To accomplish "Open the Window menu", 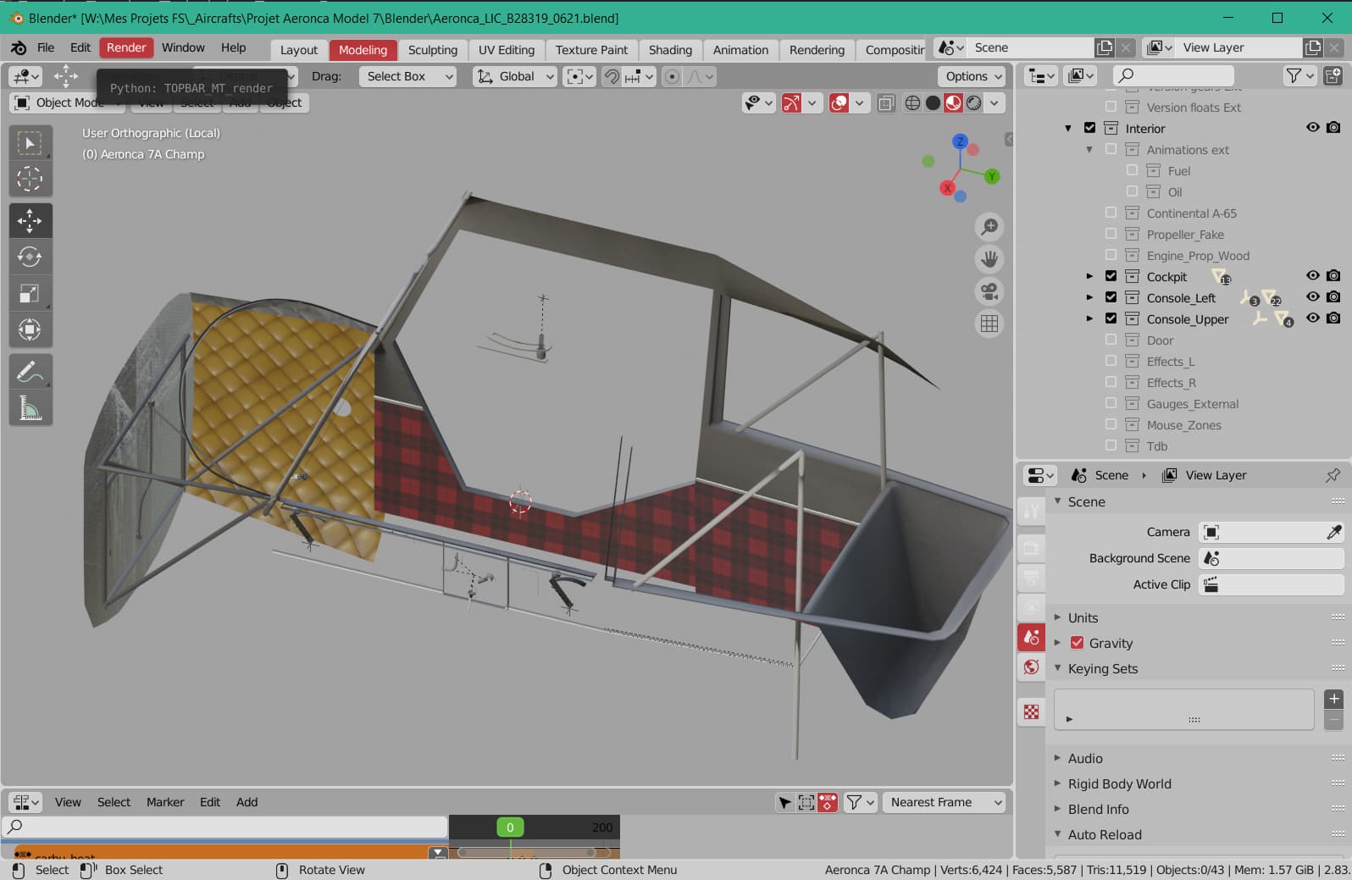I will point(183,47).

---

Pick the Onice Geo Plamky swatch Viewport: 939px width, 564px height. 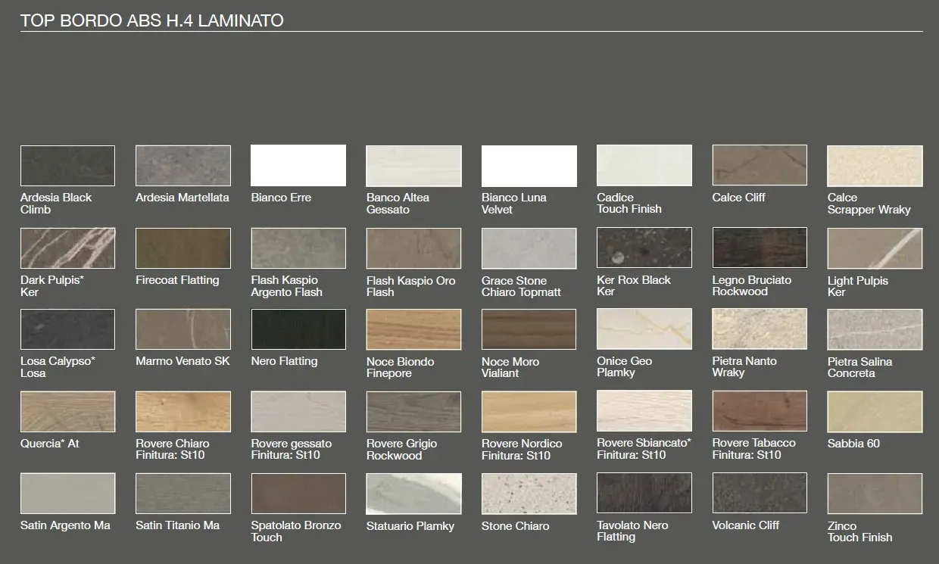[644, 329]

...

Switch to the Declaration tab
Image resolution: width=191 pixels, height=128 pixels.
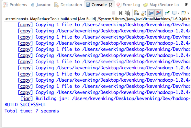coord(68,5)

_Objective_:
Copy out everything in the data from the line containing "Switch to the Declaration tab" down to the line containing "coord(68,5)", keeping both of those lines. Leave the pictures out.

_Expected answer_:
Switch to the Declaration tab
Image resolution: width=191 pixels, height=128 pixels.
coord(68,5)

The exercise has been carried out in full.